Je ne veux pas donner de leçon de morale ni culpabiliser qui que ce soit. Je ne prétends pas non plus révolutionner quoi que ce soit. J'aimerai seulement participer à mettre en lumière ce qui est trop souvent dans l'ombre même si les choses évoluent positivement. Et je dois dire qu'en étant que Chili, je me sens encore plus touchée par ce problème parce qu'il fait la Une, parce que les chiffres sont alarmants, mais aussi car cette attitude, pas forcement violente mais cette attitude parfois irrespectueuse, cette impression que la femme est une chose se ressent assez fortement.
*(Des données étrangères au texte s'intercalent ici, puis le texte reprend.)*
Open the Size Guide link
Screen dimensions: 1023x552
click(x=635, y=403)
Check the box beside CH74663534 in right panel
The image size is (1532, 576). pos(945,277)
De même, je ressens ce climat de violence lorsque je vais avec les enfants en « risque social » le mercredi après-midi : les bagarres, les insultes, les réactions démesurées face à des choses à première vue insignifiantes. Des choses d'enfants me direz-vous. Et bien non, pas à ce point. Car c'est une autre réalité inquiétante ici : la violence envers les enfants, et cette fois tant de la part de la maman que du papa. Mais n'oublions pas que tout est lié : 1 mari violent est peut être un ancien enfant battu et c'est aussi 1 mauvais exemple pour ses enfants. (Rappelez-vous de la dernière campagne télévisée en France où ce petit garçon frappait sa maman pour imiter son papa...) Et de même, une femme violentée peut à son tour réagir en violentant ses enfants. Les enfants peuvent à leur tour violenter leurs camarades. Ainsi, le climat de violence peut s'installer très rapidement. C'est pour éviter ça il faut agir dès aujourd'hui ENSEMBLE.
Les choses ne changerons pas du jour au lendemain mais on est sur la bonne voie j'en suis persuadée
**attention le machisme tue, slogan des associations chiliennes de lutte contre la violence envers les femmes.